Compton Lecture series on ‘Physics of Stuff’ to be held from April 3 to June 12

A series of 10 free lectures at the University of Chicago will describe the fascinating and exotic properties of everyday matter, and the universal framework that physicists use to think about large complex systems.

"The Physics of Stuff: Why matter is more than the sum of its parts" is the title of this spring's Arthur Holly Compton Lectures, sponsored biannually by the University's Enrico Fermi Institute. The 71th series of these free public lectures will begin Saturday, April 3 and will be held each Saturday through June 12 (except for May 29, Memorial Day weekend). The lectures will be given from 11 a.m. to noon in Room 106 of the Kersten Physics Teaching Center, 5720 S. Ellis Ave.
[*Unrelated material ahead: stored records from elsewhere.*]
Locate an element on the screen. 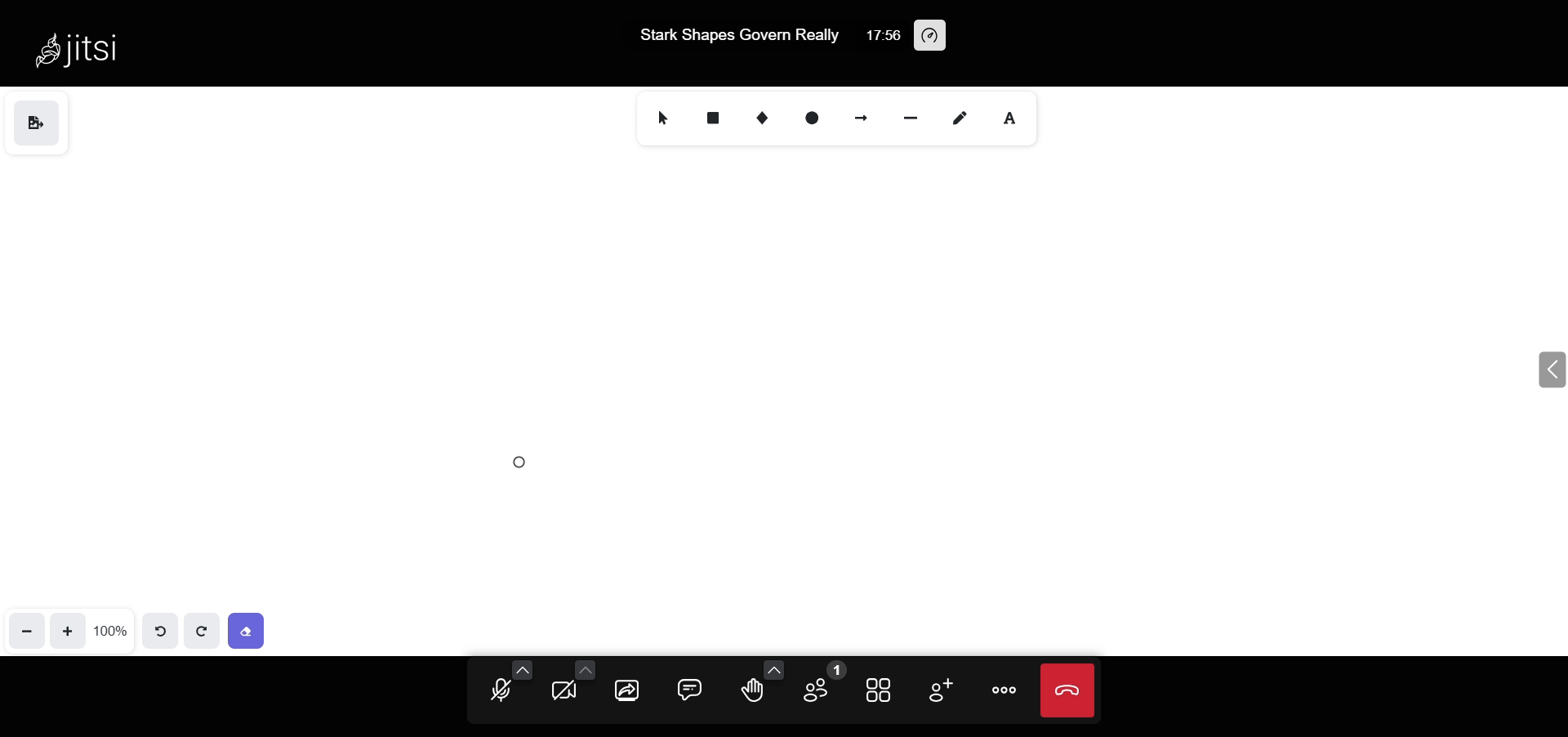 This screenshot has width=1568, height=737. performance setting is located at coordinates (942, 37).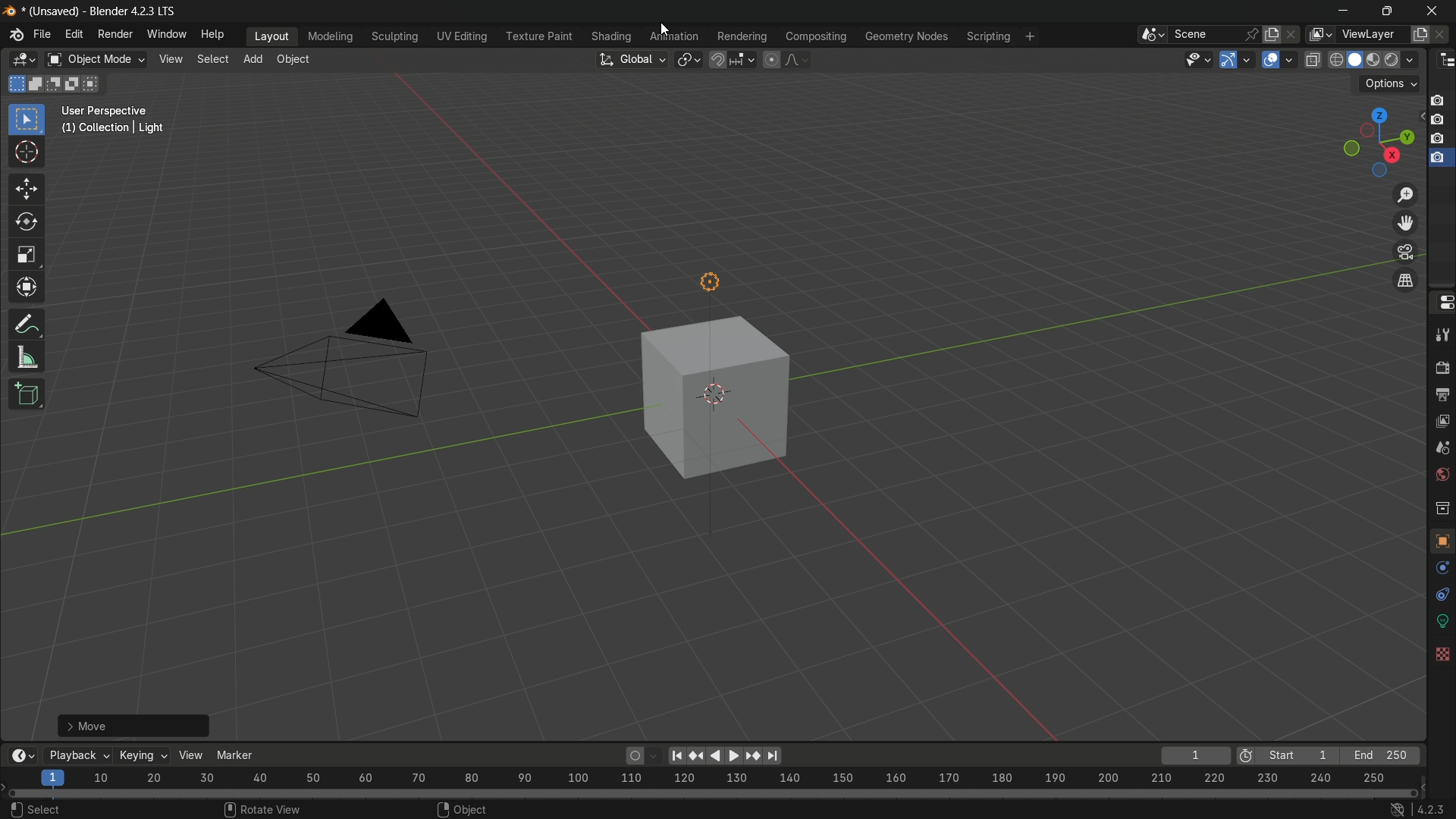 The image size is (1456, 819). I want to click on invert selection, so click(78, 83).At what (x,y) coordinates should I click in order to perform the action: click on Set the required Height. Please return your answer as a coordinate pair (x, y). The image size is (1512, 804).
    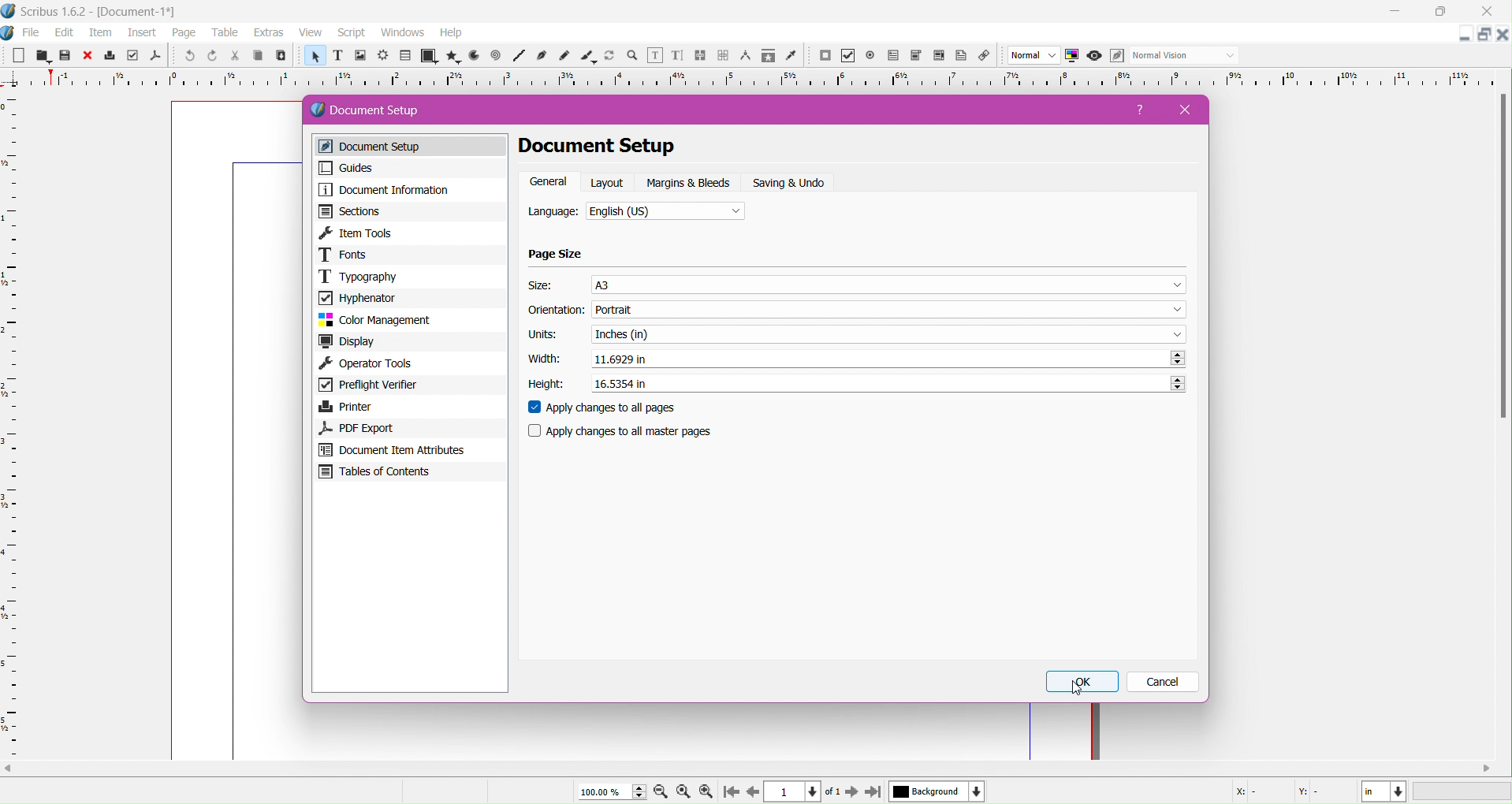
    Looking at the image, I should click on (887, 382).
Compton Lectures are intended to make science accessible to a general audience and to convey the excitement of new discoveries in the physical sciences. Delivering the lectures this spring will be Justin Burton, who received his Ph.D. in 2006 from the University of California, Irvine. Burton came to UChicago's James Franck Institute in 2009, following a year of postdoctoral research on the evolution of cooperation at the Fred Hutchinson Cancer Research Center in Seattle.

In his Compton Lectures, Burton will review some of the basic ideas underlying condensed-matter physics (the physics of solids and liquids) and the ways in which scientists use this knowledge to understand complex systems, from sand piles and glasses to liquid crystals and genetic circuits.

The Compton Lectures are named for Arthur Holly Compton, a former physicist at the University who is best known for demonstrating that light has the characteristics of both a wave and a particle

Compton also organized the effort to produce plutonium for the atomic bomb and directed the Metallurgical Laboratory at Chicago, where Fermi and his colleagues produced the first controlled nuclear chain reaction in 1942.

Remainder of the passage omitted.